| TASK GOAL |
Transcribe the records word for word. Leave every picture out.

** Opening DATA SHOWN block **

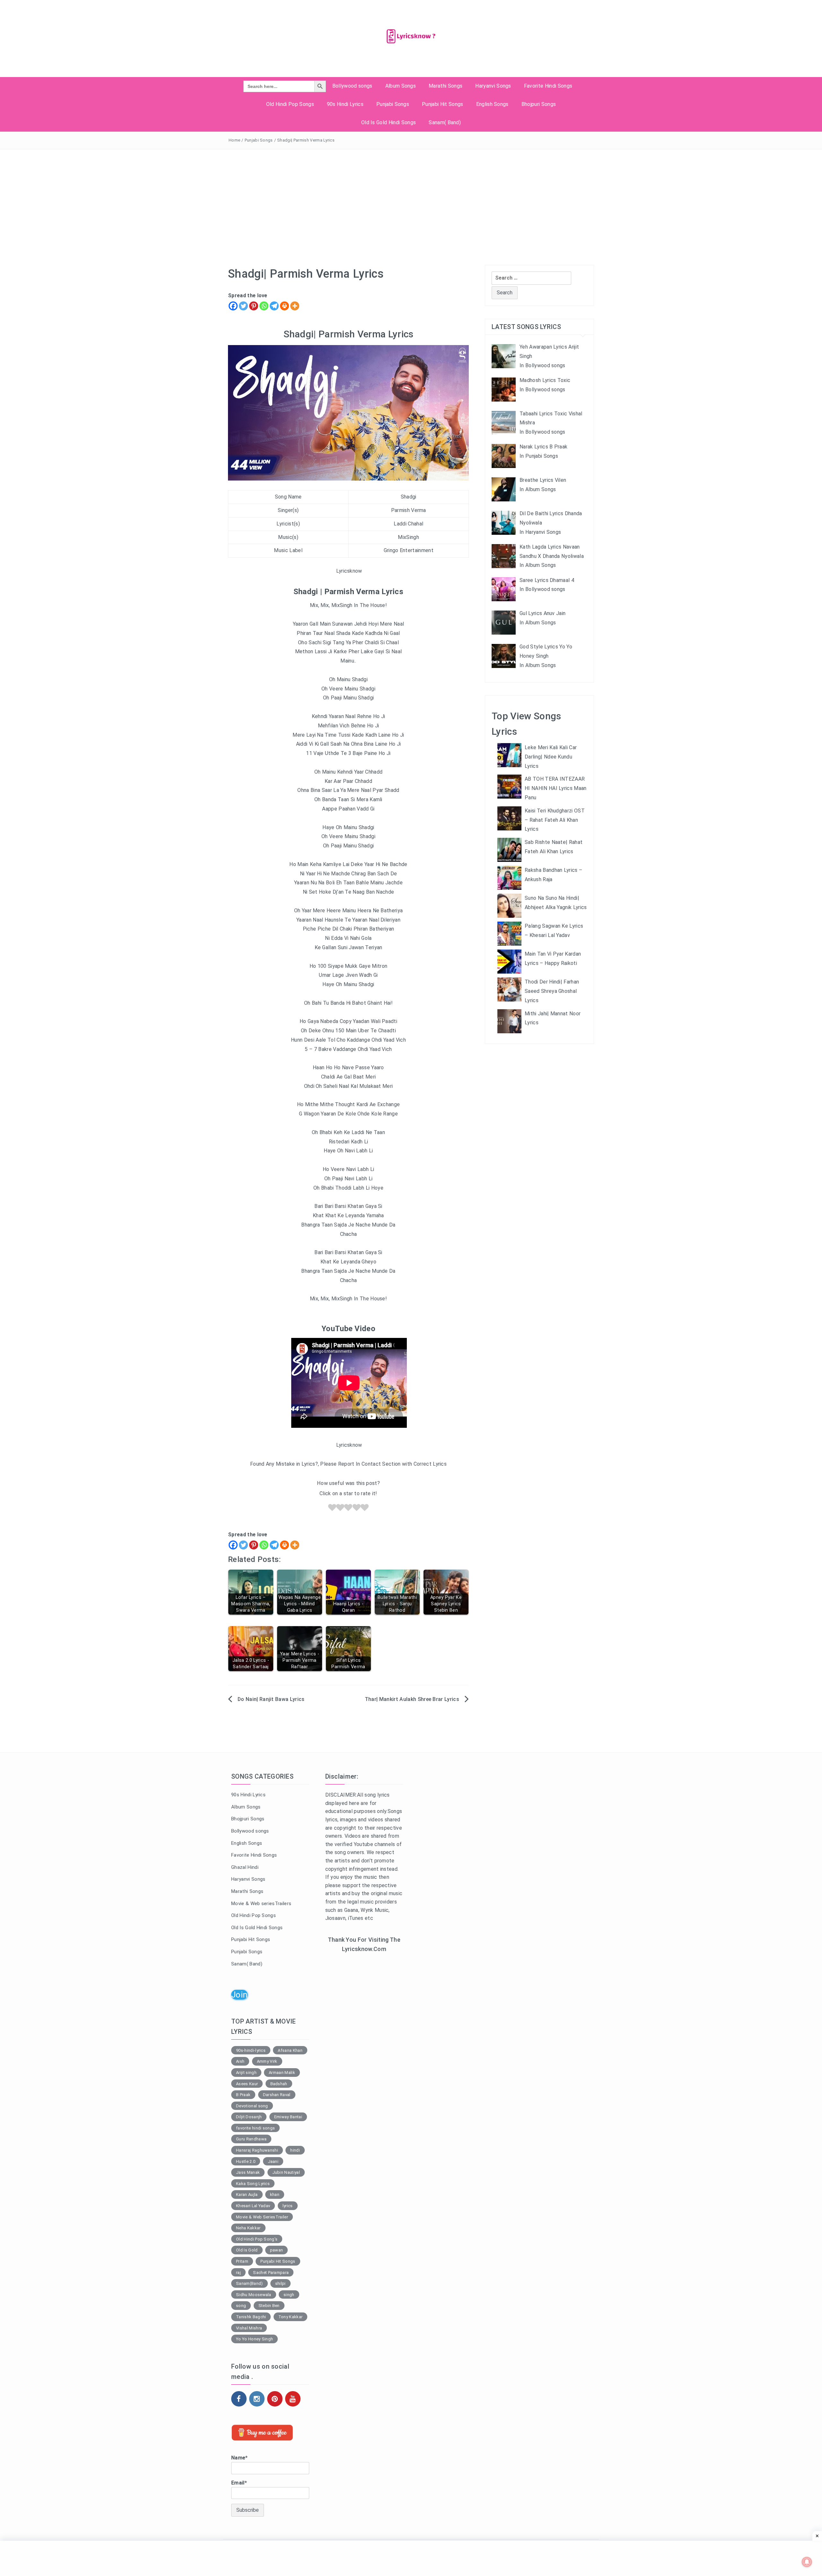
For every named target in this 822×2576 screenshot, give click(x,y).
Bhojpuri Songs (538, 104)
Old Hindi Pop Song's (256, 2239)
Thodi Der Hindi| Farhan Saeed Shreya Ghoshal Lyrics (552, 991)
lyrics (288, 2205)
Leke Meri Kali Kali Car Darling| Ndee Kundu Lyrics (551, 756)
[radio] (332, 1509)
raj (238, 2272)
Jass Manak (248, 2172)
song (241, 2305)
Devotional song (252, 2105)
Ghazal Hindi (244, 1867)
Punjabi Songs (392, 104)
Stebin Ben (269, 2305)
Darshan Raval (277, 2094)
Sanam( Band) (445, 122)
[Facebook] (233, 305)
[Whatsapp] (263, 305)
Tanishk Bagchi (251, 2316)
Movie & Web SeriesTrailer (262, 2217)
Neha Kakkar (248, 2227)
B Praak (243, 2094)
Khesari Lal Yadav (253, 2205)
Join (239, 1994)
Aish (240, 2061)
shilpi (280, 2283)
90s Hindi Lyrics (345, 104)
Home (234, 140)
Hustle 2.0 (245, 2161)
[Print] (284, 305)
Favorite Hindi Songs (548, 86)
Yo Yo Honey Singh (254, 2339)
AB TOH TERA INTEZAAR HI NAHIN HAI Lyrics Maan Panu (556, 788)
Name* (239, 2458)
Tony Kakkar (290, 2316)
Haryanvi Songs (493, 86)
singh (289, 2294)
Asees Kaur (247, 2083)
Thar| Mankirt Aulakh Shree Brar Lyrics (412, 1699)
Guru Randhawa (251, 2139)
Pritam (242, 2261)
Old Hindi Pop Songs (290, 104)
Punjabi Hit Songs (442, 104)
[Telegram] (274, 305)
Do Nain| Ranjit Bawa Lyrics (271, 1699)
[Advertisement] (411, 197)
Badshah (278, 2083)
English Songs (492, 104)
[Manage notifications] (807, 2562)
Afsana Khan (290, 2050)
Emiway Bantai (288, 2116)
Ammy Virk (267, 2061)
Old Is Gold (247, 2250)
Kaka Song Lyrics (253, 2183)
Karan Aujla (247, 2194)
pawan (276, 2250)
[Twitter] (243, 305)
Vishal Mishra (249, 2328)
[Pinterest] (253, 305)
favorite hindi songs (255, 2128)
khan (274, 2194)
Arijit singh (246, 2072)
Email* (239, 2483)
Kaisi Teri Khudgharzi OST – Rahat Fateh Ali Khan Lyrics (555, 820)
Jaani (273, 2161)
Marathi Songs (445, 86)
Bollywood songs (352, 86)
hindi (295, 2150)
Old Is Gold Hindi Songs (388, 122)
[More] (294, 305)
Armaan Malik (282, 2072)
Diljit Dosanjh (249, 2116)
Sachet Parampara (271, 2272)
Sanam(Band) (249, 2283)
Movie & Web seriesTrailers (261, 1903)
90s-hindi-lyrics (251, 2050)
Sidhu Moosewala (253, 2294)
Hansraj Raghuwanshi (257, 2150)
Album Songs (400, 86)
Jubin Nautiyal (286, 2172)
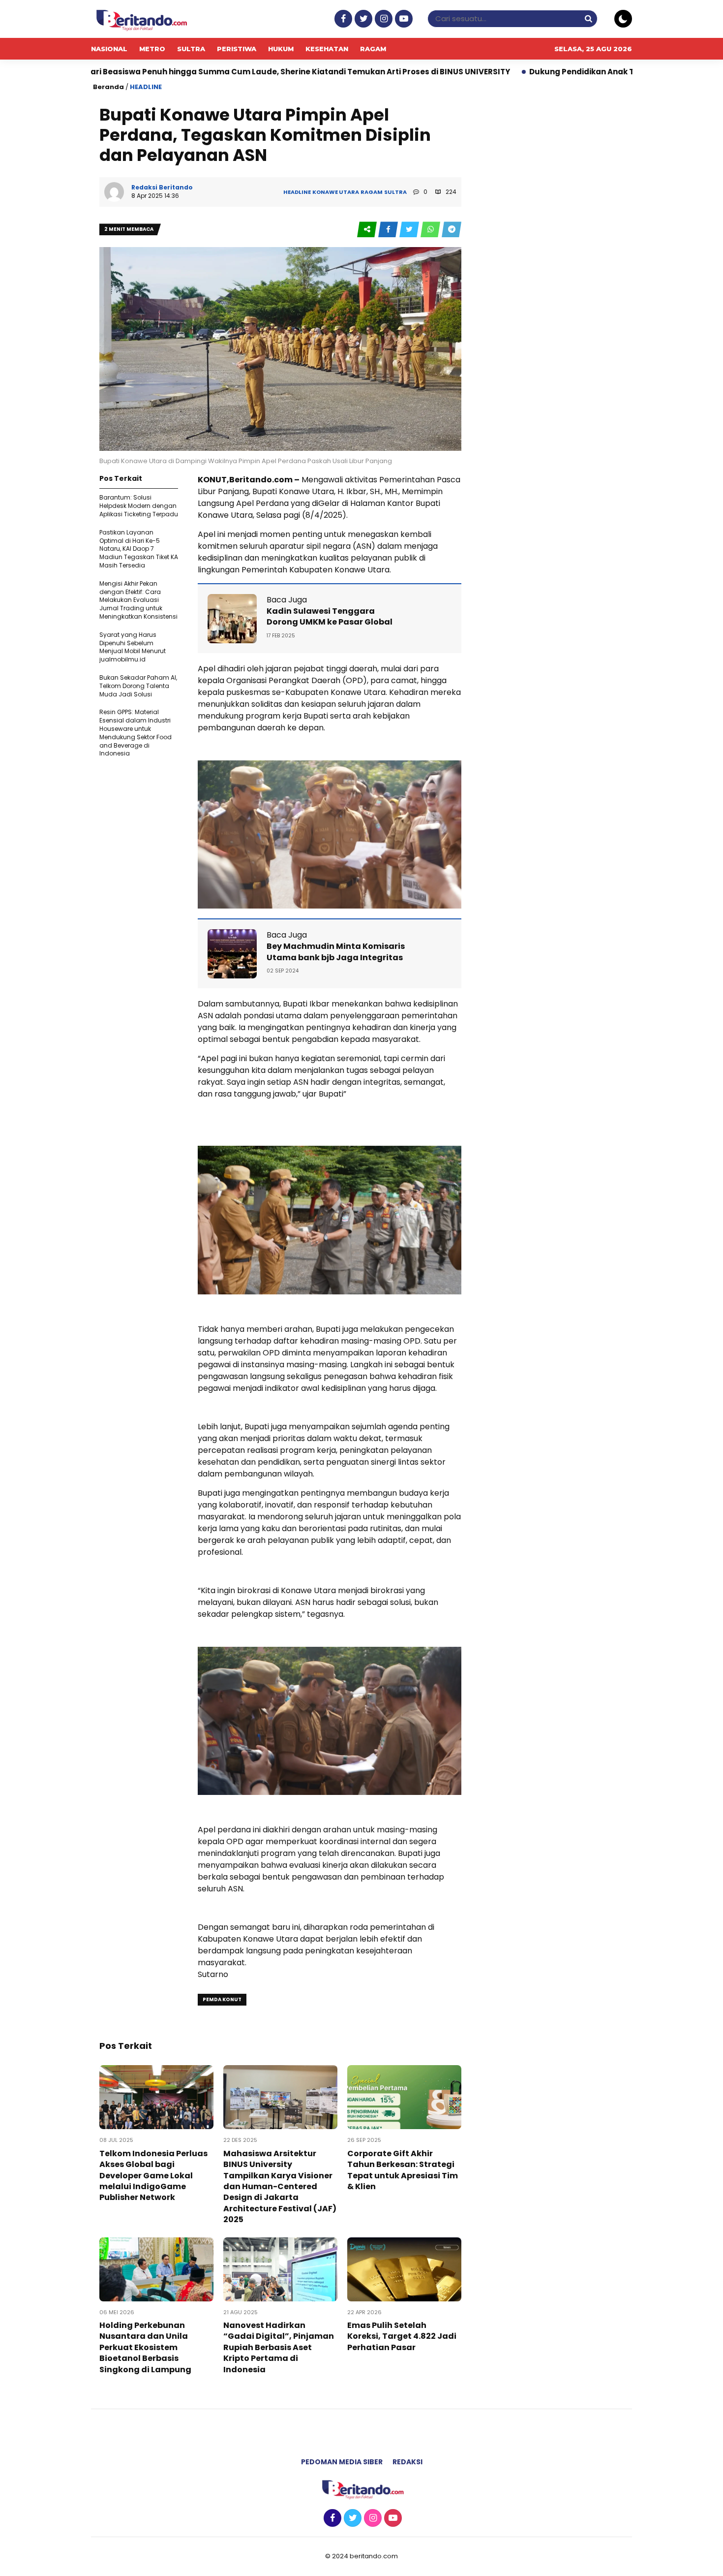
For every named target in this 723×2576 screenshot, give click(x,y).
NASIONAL (109, 49)
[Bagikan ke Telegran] (451, 229)
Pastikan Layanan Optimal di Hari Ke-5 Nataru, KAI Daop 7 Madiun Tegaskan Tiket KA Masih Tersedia (138, 548)
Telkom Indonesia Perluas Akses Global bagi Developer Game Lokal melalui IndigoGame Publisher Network (153, 2175)
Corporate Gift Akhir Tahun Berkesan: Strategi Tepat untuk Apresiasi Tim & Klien (402, 2170)
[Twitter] (362, 19)
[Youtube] (402, 19)
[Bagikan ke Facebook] (388, 229)
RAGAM (373, 49)
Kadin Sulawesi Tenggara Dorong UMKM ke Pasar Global (329, 616)
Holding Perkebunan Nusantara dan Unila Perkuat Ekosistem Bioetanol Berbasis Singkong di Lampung (145, 2347)
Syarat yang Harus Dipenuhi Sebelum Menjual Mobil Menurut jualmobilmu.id (132, 646)
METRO (152, 49)
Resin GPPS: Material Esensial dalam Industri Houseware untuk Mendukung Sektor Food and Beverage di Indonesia (135, 732)
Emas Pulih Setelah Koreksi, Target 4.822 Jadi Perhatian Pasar (401, 2336)
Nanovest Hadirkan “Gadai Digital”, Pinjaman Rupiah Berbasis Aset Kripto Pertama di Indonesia (278, 2347)
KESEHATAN (326, 49)
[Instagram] (382, 19)
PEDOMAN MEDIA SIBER (342, 2462)
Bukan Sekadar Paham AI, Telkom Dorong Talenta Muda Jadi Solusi (138, 685)
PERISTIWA (236, 49)
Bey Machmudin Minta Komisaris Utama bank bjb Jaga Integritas (336, 952)
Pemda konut (222, 1999)
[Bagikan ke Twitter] (410, 229)
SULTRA (191, 49)
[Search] (588, 18)
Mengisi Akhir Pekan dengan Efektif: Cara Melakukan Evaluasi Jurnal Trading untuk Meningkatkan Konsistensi (138, 600)
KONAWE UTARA (335, 192)
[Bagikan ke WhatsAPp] (431, 229)
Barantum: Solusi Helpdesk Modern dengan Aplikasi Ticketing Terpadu (138, 505)
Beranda (108, 87)
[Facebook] (342, 19)
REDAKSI (407, 2462)
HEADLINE (146, 87)
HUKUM (281, 49)
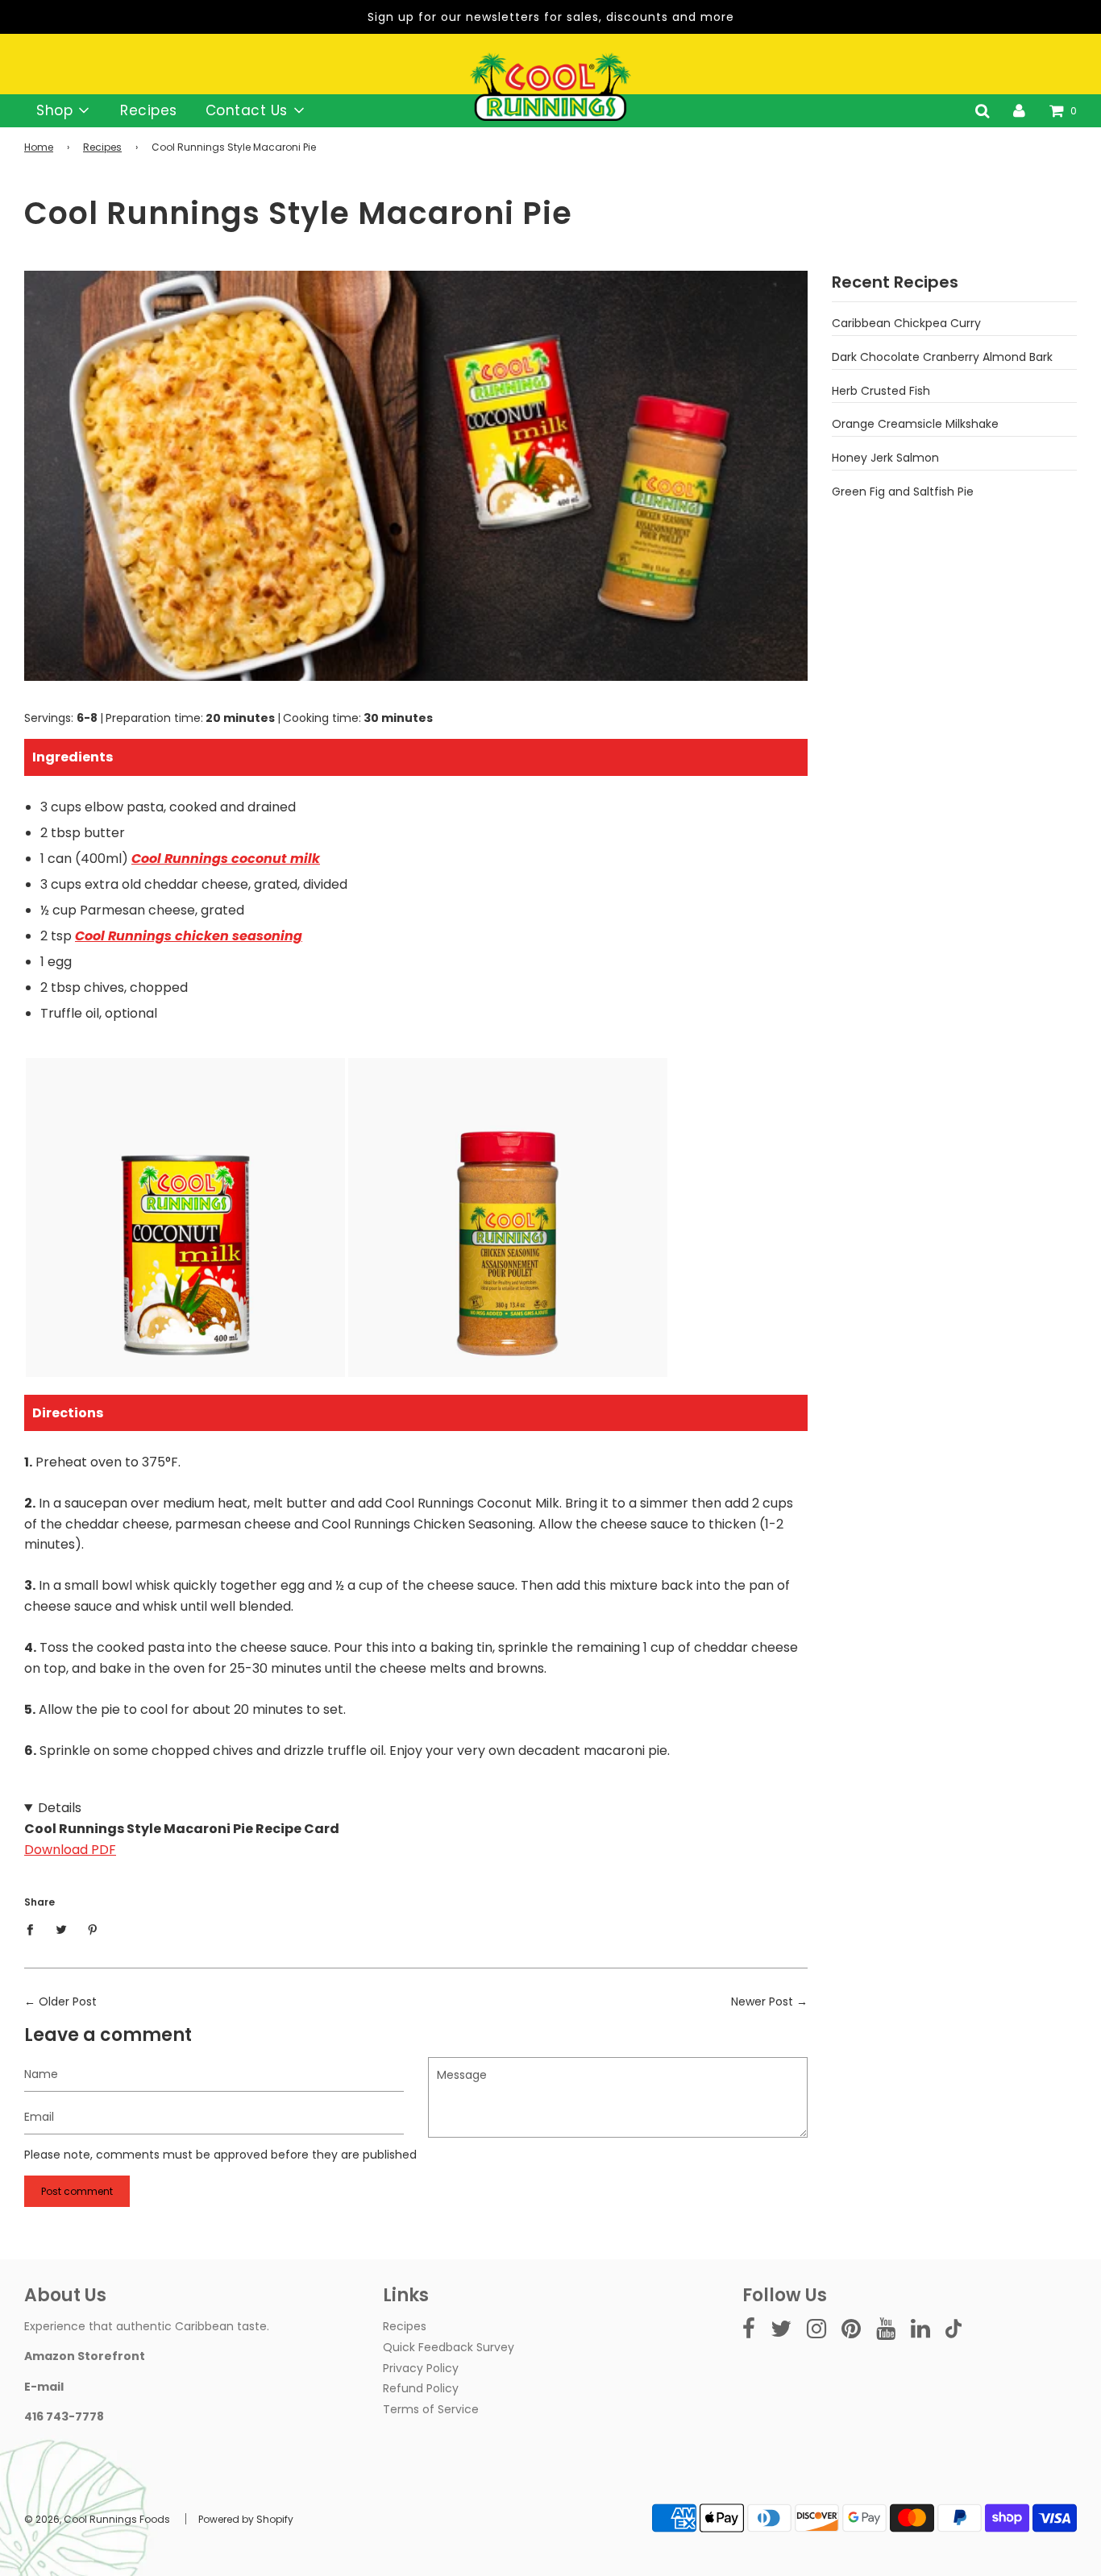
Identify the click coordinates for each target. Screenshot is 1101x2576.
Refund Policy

** Closing DATA SHOWN block **

| SOLUTION TO THIS TASK |
For every named target in this 822×2576 screenshot, give click(x,y).
Bhojpuri Songs (538, 104)
Old Hindi Pop Song's (256, 2239)
Thodi Der Hindi| Farhan Saeed Shreya Ghoshal Lyrics (552, 991)
lyrics (288, 2205)
Leke Meri Kali Kali Car Darling| Ndee Kundu Lyrics (551, 756)
[radio] (332, 1509)
raj (238, 2272)
Jass Manak (248, 2172)
song (241, 2305)
Devotional song (252, 2105)
Ghazal Hindi (244, 1867)
Punjabi Songs (392, 104)
Stebin Ben (269, 2305)
Darshan Raval (277, 2094)
Sanam( Band) (445, 122)
[Facebook] (233, 305)
[Whatsapp] (263, 305)
Tanishk Bagchi (251, 2316)
Movie & Web SeriesTrailer (262, 2217)
Neha Kakkar (248, 2227)
B Praak (243, 2094)
Khesari Lal Yadav (253, 2205)
Join (239, 1994)
Aish (240, 2061)
shilpi (280, 2283)
90s Hindi Lyrics (345, 104)
Home (234, 140)
Hustle 2.0 (245, 2161)
[Print] (284, 305)
Favorite Hindi Songs (548, 86)
Yo Yo Honey Singh (254, 2339)
AB TOH TERA INTEZAAR HI NAHIN HAI Lyrics Maan Panu (556, 788)
Name* (239, 2458)
Tony Kakkar (290, 2316)
Haryanvi Songs (493, 86)
singh (289, 2294)
Asees Kaur (247, 2083)
Thar| Mankirt Aulakh Shree Brar Lyrics (412, 1699)
Guru Randhawa (251, 2139)
Pritam (242, 2261)
Old Hindi Pop Songs (290, 104)
Punjabi Hit Songs (442, 104)
[Telegram] (274, 305)
Do Nain| Ranjit Bawa Lyrics (271, 1699)
[Advertisement] (411, 197)
Badshah (278, 2083)
English Songs (492, 104)
[Manage notifications] (807, 2562)
Afsana Khan (290, 2050)
Emiway Bantai (288, 2116)
Ammy Virk (267, 2061)
Old Is Gold (247, 2250)
Kaka Song Lyrics (253, 2183)
Karan Aujla (247, 2194)
pawan (276, 2250)
[Twitter] (243, 305)
Vishal Mishra (249, 2328)
[Pinterest] (253, 305)
favorite hindi songs (255, 2128)
khan (274, 2194)
Arijit singh (246, 2072)
Email* (239, 2483)
Kaisi Teri Khudgharzi OST – Rahat Fateh Ali Khan Lyrics (555, 820)
Jaani (273, 2161)
Marathi Songs (445, 86)
Bollywood songs (352, 86)
hindi (295, 2150)
Old Is Gold Hindi Songs (388, 122)
[More] (294, 305)
Armaan Malik (282, 2072)
Diljit Dosanjh (249, 2116)
Sachet Parampara (271, 2272)
Sanam(Band) (249, 2283)
Movie & Web seriesTrailers (261, 1903)
90s-hindi-lyrics (251, 2050)
Sidhu Moosewala (253, 2294)
Hansraj Raghuwanshi (257, 2150)
Album Songs (400, 86)
Jubin Nautiyal (286, 2172)
For every named target in this 723×2576 screenshot, give click(x,y).
NASIONAL (109, 49)
[Bagikan ke Telegran] (451, 229)
Pastikan Layanan Optimal di Hari Ke-5 Nataru, KAI Daop 7 Madiun Tegaskan Tiket KA Masih Tersedia (138, 548)
Telkom Indonesia Perluas Akses Global bagi Developer Game Lokal melalui IndigoGame Publisher Network (153, 2175)
Corporate Gift Akhir Tahun Berkesan: Strategi Tepat untuk Apresiasi Tim & Klien (402, 2170)
[Twitter] (362, 19)
[Youtube] (402, 19)
[Bagikan ke Facebook] (388, 229)
RAGAM (373, 49)
Kadin Sulawesi Tenggara Dorong UMKM ke Pasar Global (329, 616)
Holding Perkebunan Nusantara dan Unila Perkuat Ekosistem Bioetanol Berbasis Singkong di Lampung (145, 2347)
Syarat yang Harus Dipenuhi Sebelum Menjual Mobil Menurut jualmobilmu.id (132, 646)
METRO (152, 49)
Resin GPPS: Material Esensial dalam Industri Houseware untuk Mendukung Sektor Food and Beverage di Indonesia (135, 732)
Emas Pulih Setelah Koreksi, Target 4.822 Jadi Perhatian Pasar (401, 2336)
Nanovest Hadirkan “Gadai Digital”, Pinjaman Rupiah Berbasis Aset Kripto Pertama di Indonesia (278, 2347)
KESEHATAN (326, 49)
[Instagram] (382, 19)
PEDOMAN MEDIA SIBER (342, 2462)
Bukan Sekadar Paham AI, Telkom Dorong Talenta Muda Jadi Solusi (138, 685)
PERISTIWA (236, 49)
Bey Machmudin Minta Komisaris Utama bank bjb Jaga Integritas (336, 952)
Pemda konut (222, 1999)
[Bagikan ke Twitter] (410, 229)
SULTRA (191, 49)
[Search] (588, 18)
Mengisi Akhir Pekan dengan Efektif: Cara Melakukan Evaluasi Jurnal Trading untuk Meningkatkan Konsistensi (138, 600)
KONAWE UTARA (335, 192)
[Bagikan ke WhatsAPp] (431, 229)
Barantum: Solusi Helpdesk Modern dengan Aplikasi Ticketing Terpadu (138, 505)
Beranda (108, 87)
[Facebook] (342, 19)
REDAKSI (407, 2462)
HEADLINE (146, 87)
HUKUM (281, 49)
Identify the click coordinates for each target. Screenshot is 1101x2576.
Refund Policy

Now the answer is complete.